Well, for those of you who know me, I have bouncing back and forth between the parkview and IBSselfhelp boards for awhile now. I was at Parkview first, and called it my home base. I did kinda ease myself off their IBS board because it was a bit redundant but I still hung out at the fibro board, although tasting of the fruit over at clouds at times. My "real" friends though, I felt were at Parkview. So glad we are here together, and I don't have to bounce between the two boards anymore. I like the one-stop I get with an IBS and Fibro boards at one site. Sometimes it may be a longer time downloading here, and the search doesn't work as well as at Parkview, but there still is a nice bunch of people between us.Fibro-IBSers Unite! Well, we with both syndromes kinda wish they didn't overlap, but we have to accept the things we cannot change.


----------



## Feisty (Aug 14, 2000)

Hi, Moldie! It took me a while too, to get acquainted. Lots of hopping back and forth. It seems strange what with the new forum and even the colors on this new board. It will take some getting use to. I am so glad Calida e-mailed me and so did Weener. I would have been so lost without their input.

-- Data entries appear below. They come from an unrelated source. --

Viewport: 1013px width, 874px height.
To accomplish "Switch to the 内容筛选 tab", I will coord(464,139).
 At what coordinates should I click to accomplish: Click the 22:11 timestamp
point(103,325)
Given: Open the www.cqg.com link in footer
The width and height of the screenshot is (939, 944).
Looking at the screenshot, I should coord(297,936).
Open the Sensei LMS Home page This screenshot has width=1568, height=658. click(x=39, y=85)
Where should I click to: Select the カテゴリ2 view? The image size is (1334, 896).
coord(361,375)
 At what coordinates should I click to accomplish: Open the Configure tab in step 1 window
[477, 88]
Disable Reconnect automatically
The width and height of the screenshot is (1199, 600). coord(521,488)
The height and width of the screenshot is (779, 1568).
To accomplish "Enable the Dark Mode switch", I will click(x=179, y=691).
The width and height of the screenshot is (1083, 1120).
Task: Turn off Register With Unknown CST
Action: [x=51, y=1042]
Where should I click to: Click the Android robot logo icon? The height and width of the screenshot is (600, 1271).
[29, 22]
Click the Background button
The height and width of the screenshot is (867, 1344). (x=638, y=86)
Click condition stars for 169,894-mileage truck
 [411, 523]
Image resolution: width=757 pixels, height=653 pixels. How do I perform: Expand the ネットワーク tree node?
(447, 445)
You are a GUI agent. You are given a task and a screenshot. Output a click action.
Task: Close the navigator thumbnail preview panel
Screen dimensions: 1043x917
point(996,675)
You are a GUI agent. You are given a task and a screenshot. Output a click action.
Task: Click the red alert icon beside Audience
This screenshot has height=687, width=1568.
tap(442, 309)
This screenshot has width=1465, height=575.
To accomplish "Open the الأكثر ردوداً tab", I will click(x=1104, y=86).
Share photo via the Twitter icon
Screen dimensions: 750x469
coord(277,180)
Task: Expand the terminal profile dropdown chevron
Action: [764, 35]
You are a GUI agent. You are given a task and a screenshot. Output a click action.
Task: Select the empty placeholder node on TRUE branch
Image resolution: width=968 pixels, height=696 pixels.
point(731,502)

How have you been? Do you know anything about this guaifenesin protocol for treating Fibro? I am doing a lot of researching on it now and have read the book by Dr. St. Amand. I've made phone calls around Green Bay with no luck. The people I have e-mailed have sent me on to a number of sites where that treatment has been used and most of the feedback is positive. When I mentioned it to my Doctor a month ago, he told me he had heard nothing about it and thought it to be a sham. What made me angry, though, was the fact that he didn't waste a breath telling me it was a sham, but he had never heard about it either! If I could find a physician who has used this, I would like to talk with him about it. I have been so everlasting achey and sore and have had a tremendous headache for 2 weeks straight now. Night and day. I know the work we did around the house, etc. added to it, but didn't cause it. I'm so tired of taking meds that don't do anything for me. He has me on Neurontin and I have been stiffer and have had nightly charlie horses in my calves. Well, I called the pharmacist, and low and behold those are some of the side effects of Neurontin. Now why in the world would my doctor put me on something like that when I already had plenty of stiffness?!?! And I sure don't need new symptoms to add to the ones I already have!!! Well, enough complainng for a while. It's nice to hear from you. I haven't been real active on the board lately either. I've been so busy around here getting things in order. We've decided to sell our house. So many things to take care of. Later. Keep in touch. Karen


----------



## Guest (Aug 18, 2000)

Moldie!Glad to see you back! We're all getting here, one by one. We'll soon get back into the swing of things.Hi Feisty...I'll e-mail you later.Take care,calida


----------



## moldie (Sep 25, 1999)

I know I have read about the Guaf. tx. in the fibro newsletter. Mixed opinions on that. If I can find it sometime, I will fill you in on what it has to say. I know what you mean about docs.. I tried to get an Endocrinologist to understand about the borderline perimeters that some say require adjustment, based on Jacob Teitelbaum's book, but he would have none of that! There are what they are and where they have always been, and you can't change them! Status quo wins out once again. Are you now in Brown Cty or going for a chance for a ticket to the Pack? You will be busy and I don't envy you with the stress of a move. Hope you can take it slow and easy, and hope it is a good move for you and your family.


----------



## weener (Aug 15, 2000)

Hi Moldie:Well, long time no talk. I was just on the verge of putting an APB out on you. LOL Anyways, glad to hear from you. How is your summer going? Did you finish your computer course? I'm hoping that we can get a chatnite set up on this board. Haven't had much luck yet. Can't seem to connect to anyone ie) Jeffrey Roberts? Will keep in contact once I hear of anything. Take care.


----------



## BOGGS (Apr 1, 2000)

Hi Moldie and everybody !!!! It sure is good to hear from everyone . Moldie I suffer from IBS too . I was like you going from board to board . I now feel this group is home . I am so glad that we all are still together . I just wanted to post and say HI . God Bless and take care. Pat


----------



## Guest (Aug 19, 2000)

Hi All,Well I guess the reality of IBS and Fibro running hand in hand is true. It can only help to have more people involved in our message boards.I hope all of you are well today and I was wondering if we are on for our usual monday night chats?well take care,sea


----------